Можно сказать, что почвой нового направления в поэзии оказывается Москва и Московский университет, московский тип образованности: преобладание интереса к философскому знанию над социально-политической проблематикой, философской эстетики над, так сказать, практической критикой, журналы, издаваемые профессорами и вообще учеными людьми, а не литераторами6, отстаивание приоритетной значимости для русской современности немецкой философии и вытеснение французского влияния7.

Известная несовместимость умственных укладов двух соперничающих в нашей истории городов то и дело проявляется в переписке той эпохи, выплескивается на страницы книг и периодики. Знаменитый спор о Москве и Петербурге, пик которого приходится как раз на 1830-е гг., думается, у всех в памяти. Ирония Пушкина в сцене появления Татьяны в московском обществе («Архивны юноши толпою…») очевидна. Письма Дельвига к переехавшему в Москву Баратынскому8 полны настоящей ненависти к московскому миру. А начавший было литературные отношения с «Московским вестником» Пушкин в письме к Дельвигу вынужден оправдываться. И, как всегда, хоть и мимоходом, обозначает коренную суть разногласий: «Ты пеняешь мне за “Московский вестник” – и за немецкую метафизику. Бог видит, как я ненавижу и презираю ее, да что делать? собрались ребяты теплые, упрямые; поп свое, а черт свое. Я говорю: Господа, охота вам из пустого в порожнее переливать – все это хорошо для немцев, пресыщенных положительными познаниями, но мы…»9.

■ **Показанные строки**:

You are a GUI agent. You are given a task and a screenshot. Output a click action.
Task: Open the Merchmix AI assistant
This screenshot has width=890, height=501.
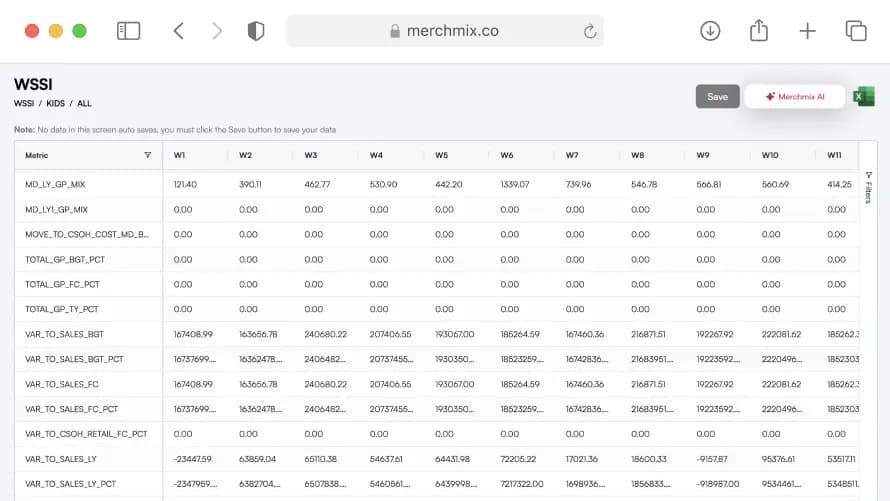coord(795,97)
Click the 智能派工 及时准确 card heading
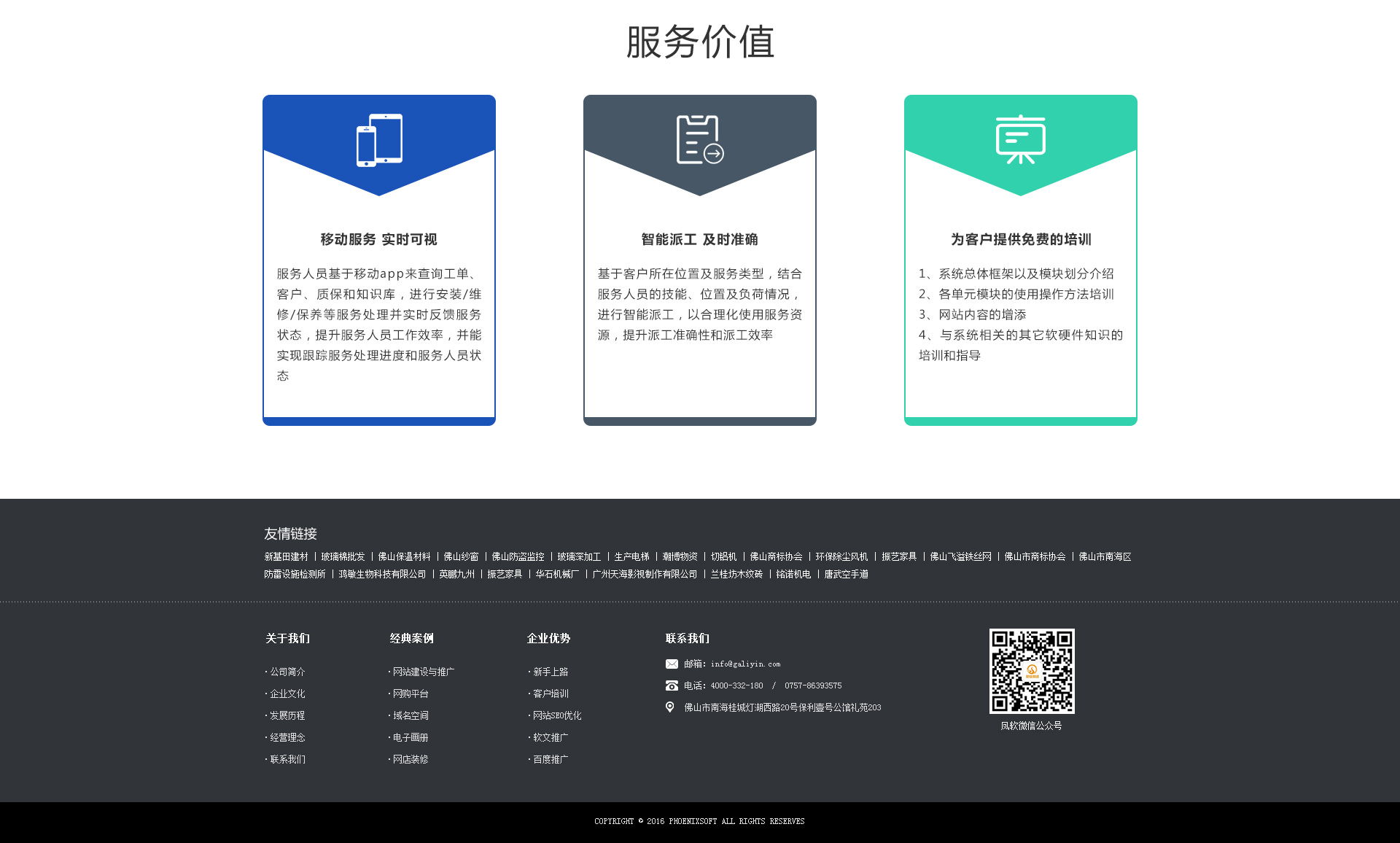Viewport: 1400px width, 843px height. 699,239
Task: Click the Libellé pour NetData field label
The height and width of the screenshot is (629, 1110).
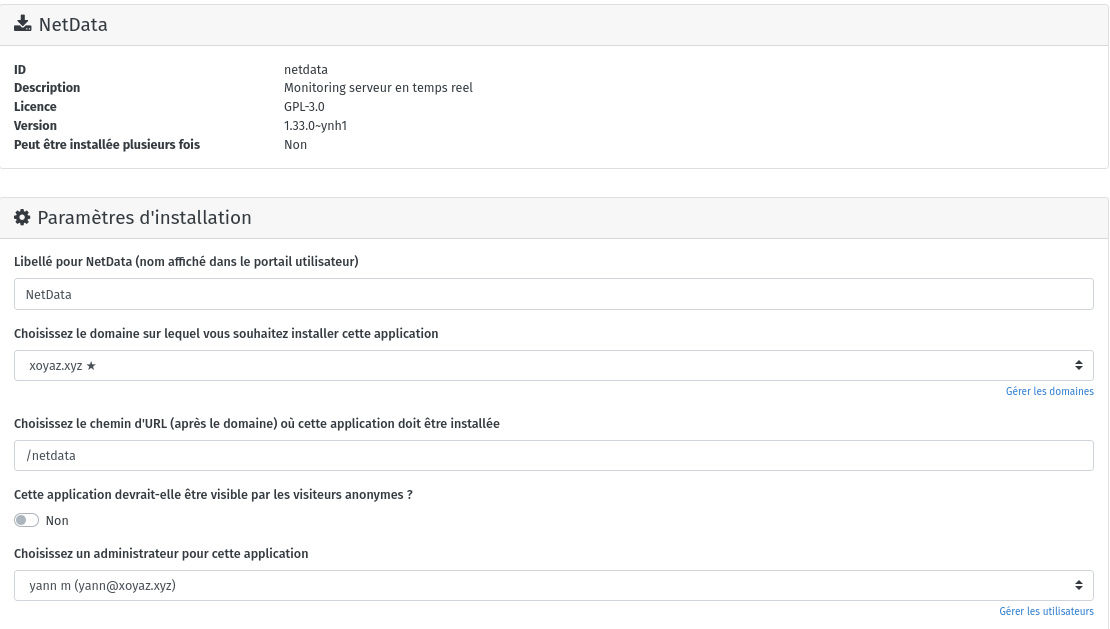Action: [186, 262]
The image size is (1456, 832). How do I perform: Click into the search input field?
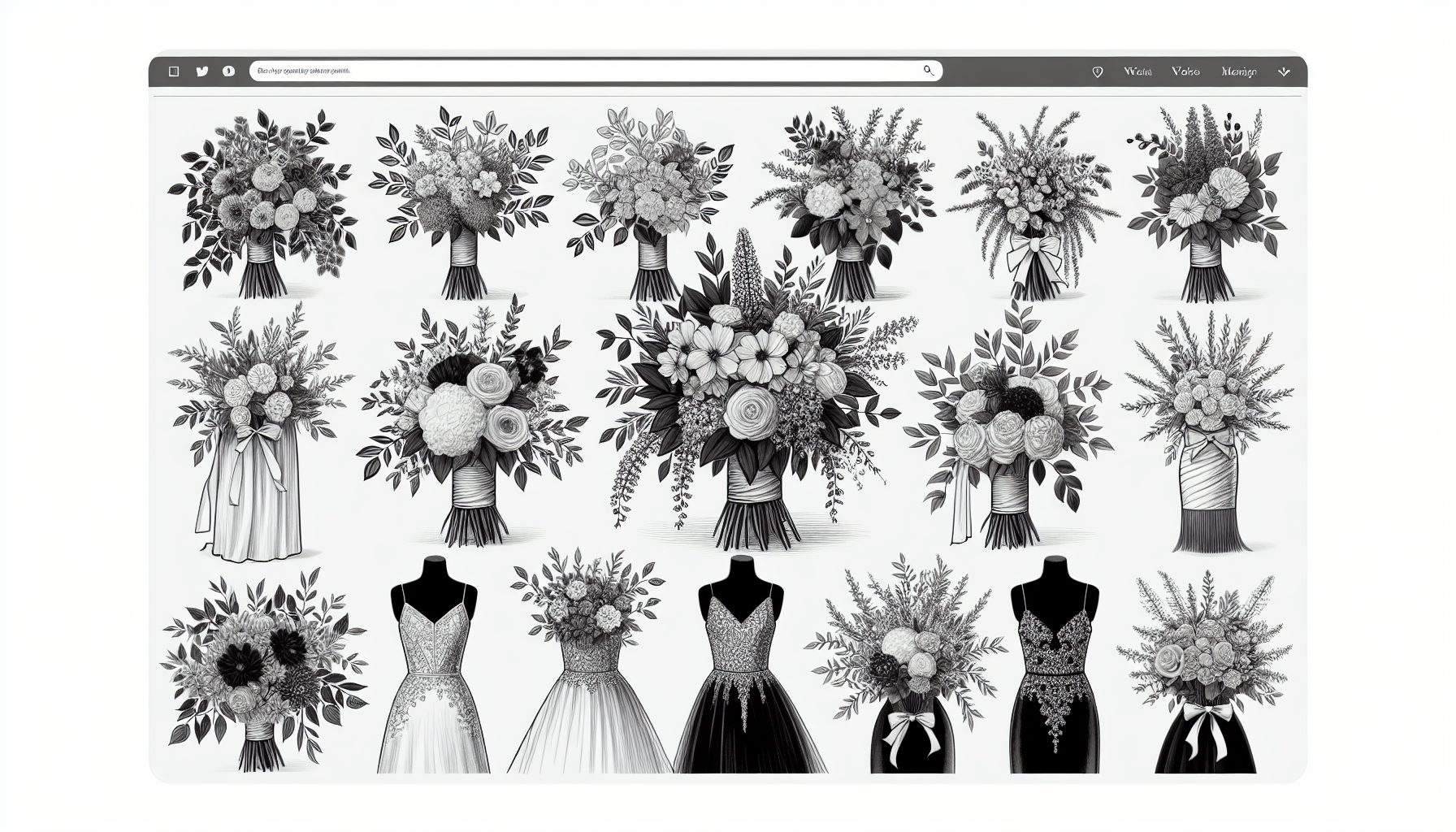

■ **Задания**:
**a)** Выведите дословно фрагмент отрывка о Москве и Петербурге от слов «Можно сказать, что» до слов «вытеснение французского влияния7.» включительно.
**b)** На какие годы, согласно отрывку о Москве и Петербурге, приходится пик спора об этих двух городах?
**c)** Продолжите отрывок о Москве и Петербурге после его последнего предложения.

■ **Ответы к заданиям**:
**a)**
Можно сказать, что почвой нового направления в поэзии оказывается Москва и Московский университет, московский тип образованности: преобладание интереса к философскому знанию над социально-политической проблематикой, философской эстетики над, так сказать, практической критикой, журналы, издаваемые профессорами и вообще учеными людьми, а не литераторами6, отстаивание приоритетной значимости для русской современности немецкой философии и вытеснение французского влияния7.

**b)** На 1830-е годы.

**c)**
Между тем интерес москвичей к «немецкой метафизике» – это прежде всего стремление обрести метод, найти общую почву и на ней построить систему понимания поэзии, уяснить ее место в универсуме. Можно сказать, историческое дело Московского университета для всей нашей культуры XIX в. – выработка общего взгляда на мир. С опорой на классическую немецкую философию, причем не только Шеллинг и Гегель, но и Кант, Фихте, Гердер активно участвовали в этом процессе умственного самоопределения русского общества10. Если вспомнить популярную сейчас фразу о том, что нужнее голодному – рыба или удочка, то Московский университет как раз и давал русскому обществу удочку… А как использовать ее – это было уже наше дело: можно рыбу ловить, можно соседу глаз выколоть.

На то, чтобы быть главой складывавшейся «московской школы» – ее теоретиком, – претендовал профессор университета

С.П. Шевырев. В нашей науке подробно проанализирована теоретическая полемика Шевырева с пушкинским направлением в поэзии и его попытка обосновать необходимость нового поэтического стиля, поэтому я не буду на этом останавливаться. Скажу только, что речь, в сущности, идет о создании эстетического обоснования философской лирики.

Как видим, становление «московской школы» – это прежде всего ее самоопределение по отношению к пушкинскому канону.

Поэзия Пушкина – это овладение, обживание стихом речи, говорения. Все сделалось достойно поэзии и доступно ей. Пушкинская поэзия – мощный речевой поток, стремительное завоевание и подчинение стиху всё новых сфер жизни. Гениальная у Пушкина, утвержденная им техническая легкость в дальнейшем не могла не провоцировать интенсивного стихописания, не приводить к девальвации стиха. И убаюкивающе облегченная стиховая масса мало чем лучше одуряюще тяжеловесной. Отсюда и нападки москвичей на легкость и прозрачность возобладавшего направления поэзии.

Вменяешь в грех ты мне мой темный стих?

Прозрачных мне не надобно твоих.

………………………………………

Бывал ли ты хоть на реке Десне?

Скажи же мне, что у нее на дне?

Это шевыревское кредо, выраженное в его известной эпиграмме.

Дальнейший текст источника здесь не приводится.